Çin yazısı, M.Ö. 2000 civarında geliştirilmiştir. Bu yazı, resim esasına dayanan çok karmaşık bir yazıdır. Çin'de bulunan ilk yazılı belgeler, hayvan kemikleri ve tortul kalıntılar üzerine yazılan, Shang (Şang) hanedanına ait kayıtlardır.

Çin tarih kaynaklarında sözü edilen ilk hanedanlık Şa hanedanıdır. Şa hanedanının tarihi geçmişi, kuvvetli bir olasılıkla, tahta üzerine yazılmış yazıların yok olması nedeniyle, günümüze ulaşamamıştır. Bu dönemde köyler tepelerin üzerine kuruluyor, saldırılardan korunmak içinde etrafı toprak duvarlarla çevriliyordu. Çin yazısında, eski kent isimleri ile tepe, aynı resimle gösteriliyordu. Y ani tepe yerleşim demekti. Bunun gibi, " kabuk" Hiyeroglifi, para, ticaret, zenginlik anlamına geliyordu. Şa hanedanlığı zamanında, sosyal adımlar atıldığı bellidir. Bunlardan biri de M.Ö. 2850 Çin imparatoru Fuşi’nin, insanların isimleri ile birlikte soy isimlerinin de kullanılmasını emrederek, yürürlüğe koymasıdır. Yine bu dönemde, M.Ö. 2737 yılında, Çin imparatoru Shen Neng gut, romatizma, malarya, hafıza kaybı hastalıkları için marihuana çayının içilmesini çıkardığı bir tamimle emretmiştir. Shen Neng’in 365 şifalı bitkiyi saptadığına inanılır. Bu bitkilerden çeşitli reçeteler yolu ile sağlanan ilaçlarla hastalıklar iyileştirilmeye, acılar hafifletilmeye çalışılıyordu.

Sümerlerde Gılgamış Uruk kentinde hüküm sürerken, M.Ö. 2700 tarihlerinde, Çin’de Hint mürekkebi (çini mürekkebi) geliştirildi. Bu mürekkep, çıra ve lamba yağı isi ile eşek derisinden ve miskten elde edilen jelâtinle karşılaştırılarak imal ediliyordu. Bu sırada, Amerika kıtasında, Meksika’da Mısır bitkisinin ehlileştirilmesine başlanmıştı.

Çinliler takvimlerini M.Ö. 2698 yılından itibaren başlatmışlardır. Şa hanedanlığının ortalarına rastlayan bu tarihin neyi kastettiği şimdilik bilinmemektedir.
 Çin’de homoseksüellik daha bu yıllarda yaygındı ve bu yaygınlık zamanımıza iyice yaklaşana kadar sürecektir. Çin’de, günlük yaşamda, homoseksüellik ne övülür ve ne de yerilirdi. Bu duruma bakarak homoseksüelliğin geleneksel aile ahlakını incitmediği söylenebilinir.

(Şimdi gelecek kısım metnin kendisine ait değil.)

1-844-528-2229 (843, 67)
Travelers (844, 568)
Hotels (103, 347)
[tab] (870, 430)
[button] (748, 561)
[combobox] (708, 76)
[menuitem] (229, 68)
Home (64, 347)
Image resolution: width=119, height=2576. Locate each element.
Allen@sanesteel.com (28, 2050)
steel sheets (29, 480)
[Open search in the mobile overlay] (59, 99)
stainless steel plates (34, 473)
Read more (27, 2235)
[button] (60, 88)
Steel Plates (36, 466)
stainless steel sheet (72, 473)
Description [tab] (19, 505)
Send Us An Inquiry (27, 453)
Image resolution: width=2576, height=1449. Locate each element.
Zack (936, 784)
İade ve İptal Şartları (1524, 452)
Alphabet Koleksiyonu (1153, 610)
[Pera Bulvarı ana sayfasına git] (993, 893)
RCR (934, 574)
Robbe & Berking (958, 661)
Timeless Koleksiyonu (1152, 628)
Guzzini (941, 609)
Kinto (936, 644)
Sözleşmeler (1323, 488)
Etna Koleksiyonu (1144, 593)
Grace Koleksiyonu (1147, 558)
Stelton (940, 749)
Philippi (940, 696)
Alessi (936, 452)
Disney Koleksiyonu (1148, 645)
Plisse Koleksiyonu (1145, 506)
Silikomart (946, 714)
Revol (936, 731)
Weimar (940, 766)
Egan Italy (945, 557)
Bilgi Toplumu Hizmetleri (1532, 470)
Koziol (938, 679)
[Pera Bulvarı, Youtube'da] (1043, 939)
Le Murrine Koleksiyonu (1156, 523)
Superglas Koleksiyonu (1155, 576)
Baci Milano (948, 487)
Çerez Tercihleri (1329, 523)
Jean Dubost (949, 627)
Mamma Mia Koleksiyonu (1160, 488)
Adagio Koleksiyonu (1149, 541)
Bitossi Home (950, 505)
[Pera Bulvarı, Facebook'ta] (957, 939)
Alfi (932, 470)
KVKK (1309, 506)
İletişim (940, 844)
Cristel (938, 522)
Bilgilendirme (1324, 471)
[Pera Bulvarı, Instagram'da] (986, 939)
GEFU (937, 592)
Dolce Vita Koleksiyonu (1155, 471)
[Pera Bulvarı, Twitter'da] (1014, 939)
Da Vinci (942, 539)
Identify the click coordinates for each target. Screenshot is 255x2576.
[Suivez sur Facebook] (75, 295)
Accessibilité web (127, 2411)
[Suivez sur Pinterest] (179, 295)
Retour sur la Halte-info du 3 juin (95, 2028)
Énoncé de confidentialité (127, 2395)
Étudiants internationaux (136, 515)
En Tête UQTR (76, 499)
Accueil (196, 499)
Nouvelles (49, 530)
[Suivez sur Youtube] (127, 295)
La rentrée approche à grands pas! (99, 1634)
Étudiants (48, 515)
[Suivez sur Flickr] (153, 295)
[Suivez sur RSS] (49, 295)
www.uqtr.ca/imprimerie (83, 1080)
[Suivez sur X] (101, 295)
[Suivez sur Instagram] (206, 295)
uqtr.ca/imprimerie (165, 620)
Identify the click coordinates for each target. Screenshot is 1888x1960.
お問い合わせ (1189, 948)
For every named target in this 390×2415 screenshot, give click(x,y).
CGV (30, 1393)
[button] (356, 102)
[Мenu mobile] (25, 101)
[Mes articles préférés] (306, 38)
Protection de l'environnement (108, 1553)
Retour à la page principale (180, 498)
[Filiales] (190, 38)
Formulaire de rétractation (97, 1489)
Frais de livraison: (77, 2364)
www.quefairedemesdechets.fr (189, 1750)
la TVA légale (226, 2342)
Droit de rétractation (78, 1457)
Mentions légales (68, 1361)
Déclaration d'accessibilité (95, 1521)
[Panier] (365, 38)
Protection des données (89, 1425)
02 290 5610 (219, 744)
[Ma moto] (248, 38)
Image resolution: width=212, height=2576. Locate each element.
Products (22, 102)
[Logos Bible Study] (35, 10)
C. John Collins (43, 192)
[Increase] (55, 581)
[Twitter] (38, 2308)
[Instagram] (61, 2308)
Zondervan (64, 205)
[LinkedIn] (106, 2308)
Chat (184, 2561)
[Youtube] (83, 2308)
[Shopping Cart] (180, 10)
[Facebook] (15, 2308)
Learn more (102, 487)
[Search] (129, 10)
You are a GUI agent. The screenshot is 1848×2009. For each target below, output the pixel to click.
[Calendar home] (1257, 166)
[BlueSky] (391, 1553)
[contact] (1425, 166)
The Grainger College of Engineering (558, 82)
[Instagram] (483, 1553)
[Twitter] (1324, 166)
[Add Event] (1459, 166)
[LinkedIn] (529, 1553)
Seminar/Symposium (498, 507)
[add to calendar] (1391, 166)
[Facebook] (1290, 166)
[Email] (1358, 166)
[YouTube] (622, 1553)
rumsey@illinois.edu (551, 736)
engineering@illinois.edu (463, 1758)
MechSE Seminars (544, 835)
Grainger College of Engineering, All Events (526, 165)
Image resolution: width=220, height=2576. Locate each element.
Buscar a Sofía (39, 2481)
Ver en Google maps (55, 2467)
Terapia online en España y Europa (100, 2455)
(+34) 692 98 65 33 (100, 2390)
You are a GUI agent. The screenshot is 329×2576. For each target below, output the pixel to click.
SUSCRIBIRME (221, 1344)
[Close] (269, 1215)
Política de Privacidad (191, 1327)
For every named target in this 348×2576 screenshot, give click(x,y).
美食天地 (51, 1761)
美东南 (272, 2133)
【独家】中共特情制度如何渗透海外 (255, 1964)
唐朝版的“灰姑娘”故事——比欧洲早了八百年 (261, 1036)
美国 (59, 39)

Çin tarihinde eş cinselliğe öncelikle terminoloji ile başlamalıyız. Çünkü Çin Batı dünyasının tabirlerini kullanmaz. Homoseksüellik “ ısırılmış şeftali veya şeftaliyi paylaşmak ” “ yen veya giysi kolu kestiren tutku ’’ yahut ta kısaca “ kesik yen ” “ müttefik veya bağdaşık kardeşlik ’’ gibi pek de alışık olmadığımız deyişlerle karşımıza çıkar. Bu deyişleri anlamak için, hikâyelerini bilmek gerekir.

Homoseksüelliğin, toplum tarafından kabul edilen davranışlar olmasını sağlayan, efsanevi bir imparatordan söz edilir. Sarı İmparator veya Huang Di, Çin toplumunda kurucu Atalardan kabul edilerek, adı etrafında birçok şeyin efsaneleştirildiği bir İmparatordur. Toplumun homoseksüelliği benimsemesi Girit’te de böyle efsanevi bir imparatora bağlanır.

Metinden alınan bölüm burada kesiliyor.